Both Hill and Banner noted the importance of representation, with Hill relaying the excitement of the Black children who toured the exhibit in its opening week. “Seeing them in this space and being like, ‘Oh, wow, that looks like me!’” Hill said. “Then there was one girl, she was so sweet, and she’s going to come back and show me her sketchbook. ... I was lucky enough to have a mom, she’s in early childhood development, and she made sure we learned about different artists and different Black artists. And having that [upbringing] was truly a privilege, because it’s something we’re not taught about.”

This echos what artist AdaObinna Moore said earlier this year, recalling how she graduated from Ohio State in 2016 with a bachelor’s degree in art but struggled with never seeing herself reflected in the lesson plans. “We were never taught about African or traditional art,” Moore said in January. “It was never part of the main coursework. It was always something private, or self-discovery, for me."

“There’s that sustained perspective of who a master artist is, and we often think of an old white man,” said Banner, who started to address this idea in creating a course at Ohio State called Black Art in America: Art and Cultural Policies from Reconstruction to Afrofuturism. “There’s an erasure of Black artists and Black women, and how do we address that in academia? How do we address that in textbooks? How do we address that in our own language? And when we present who we view as a fine artist to someone who does not look like them, what does that do to the psyche? What does that do to their sense of identity? To their sense of possibility? It’s important that we reframe how we think and talk about art.”

Throughout the space there are pieces both playful and painful.
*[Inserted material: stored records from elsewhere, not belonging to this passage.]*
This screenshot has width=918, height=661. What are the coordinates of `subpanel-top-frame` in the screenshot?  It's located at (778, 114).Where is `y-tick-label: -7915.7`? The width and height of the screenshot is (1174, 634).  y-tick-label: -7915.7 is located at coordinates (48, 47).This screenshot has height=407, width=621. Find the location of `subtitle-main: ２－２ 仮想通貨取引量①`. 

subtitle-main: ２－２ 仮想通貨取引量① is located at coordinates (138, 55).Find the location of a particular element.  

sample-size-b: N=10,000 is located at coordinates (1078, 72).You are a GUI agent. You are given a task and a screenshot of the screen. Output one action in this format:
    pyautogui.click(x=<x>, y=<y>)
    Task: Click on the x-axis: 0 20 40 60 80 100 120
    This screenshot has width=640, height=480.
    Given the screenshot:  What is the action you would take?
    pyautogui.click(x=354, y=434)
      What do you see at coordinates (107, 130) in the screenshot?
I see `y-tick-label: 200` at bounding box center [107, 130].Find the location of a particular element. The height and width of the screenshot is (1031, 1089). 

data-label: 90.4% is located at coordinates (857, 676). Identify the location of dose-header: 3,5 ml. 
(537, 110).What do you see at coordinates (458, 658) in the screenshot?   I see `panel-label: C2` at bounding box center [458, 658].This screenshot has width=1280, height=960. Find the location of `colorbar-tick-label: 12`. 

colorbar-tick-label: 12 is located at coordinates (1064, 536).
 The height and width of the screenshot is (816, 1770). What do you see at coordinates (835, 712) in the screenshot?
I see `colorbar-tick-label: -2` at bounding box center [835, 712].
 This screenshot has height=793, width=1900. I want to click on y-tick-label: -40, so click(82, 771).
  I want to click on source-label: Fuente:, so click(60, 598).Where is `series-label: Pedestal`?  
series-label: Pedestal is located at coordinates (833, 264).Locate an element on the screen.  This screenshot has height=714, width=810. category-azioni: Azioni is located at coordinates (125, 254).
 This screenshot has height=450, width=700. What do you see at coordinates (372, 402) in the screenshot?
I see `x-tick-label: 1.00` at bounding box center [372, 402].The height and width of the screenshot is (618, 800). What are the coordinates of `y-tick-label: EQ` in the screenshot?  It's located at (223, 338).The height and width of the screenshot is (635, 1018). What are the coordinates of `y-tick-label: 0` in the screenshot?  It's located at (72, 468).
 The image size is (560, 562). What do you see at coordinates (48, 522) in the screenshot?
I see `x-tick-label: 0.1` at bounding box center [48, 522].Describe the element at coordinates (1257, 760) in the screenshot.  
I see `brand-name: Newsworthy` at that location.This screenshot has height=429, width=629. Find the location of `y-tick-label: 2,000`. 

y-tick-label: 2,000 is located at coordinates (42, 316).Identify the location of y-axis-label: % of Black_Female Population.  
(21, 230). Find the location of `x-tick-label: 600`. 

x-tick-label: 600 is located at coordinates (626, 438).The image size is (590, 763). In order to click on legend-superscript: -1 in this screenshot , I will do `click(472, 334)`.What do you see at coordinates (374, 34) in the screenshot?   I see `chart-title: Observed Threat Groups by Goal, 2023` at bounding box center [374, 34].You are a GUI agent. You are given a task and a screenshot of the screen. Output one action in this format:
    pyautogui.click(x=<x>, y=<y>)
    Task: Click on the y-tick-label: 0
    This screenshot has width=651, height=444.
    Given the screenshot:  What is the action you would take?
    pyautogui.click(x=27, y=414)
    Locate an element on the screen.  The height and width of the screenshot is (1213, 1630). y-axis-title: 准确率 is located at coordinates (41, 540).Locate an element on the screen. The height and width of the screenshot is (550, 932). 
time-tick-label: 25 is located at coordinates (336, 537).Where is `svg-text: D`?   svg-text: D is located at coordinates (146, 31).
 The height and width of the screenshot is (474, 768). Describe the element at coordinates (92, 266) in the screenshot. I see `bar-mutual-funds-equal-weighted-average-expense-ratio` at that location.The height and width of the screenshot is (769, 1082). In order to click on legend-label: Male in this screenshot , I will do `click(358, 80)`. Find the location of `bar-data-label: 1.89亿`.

In addition to curating the exhibit, Hill also designed a series of rooms meant to capture those places where she felt the strongest sense of connection, including a grandmother’s living room (complete with wood-paneled walls and a dish of hard candy on the coffee table), the barbershop/beauty parlor, and a graffiti-painted corner meant to evoke the spirit of hip-hop, which she described as outlet that has allowed the Black community to work through a form of PTSD. 

On the opposite end of the spectrum, Banner, who said his creative spark has been reinvigorated by the exhibit, completed a series of drawings of Black children and men killed by Columbus police, portraits of Henry Green, Casey Goodson Jr. and others appearing next to early newspaper clippings that absolved authorities and framed their deaths as a result of their own actions. “Talking about Black life, you can’t have the good without the pain, the joy without the hurt,” Banner said. 

For Banner and Hill, these divergent poles on view throughout the space also exist together within a sculpture by Sierra Hamilton, which is rooted in the concept of renewal and features a mesh figure rising from the earth, its wire frame covered in patchy new growth.

“It’s like the piece pulled all the messaging from everything around it,” Banner said, “and then transformed all of that into this tangible, physical thing.”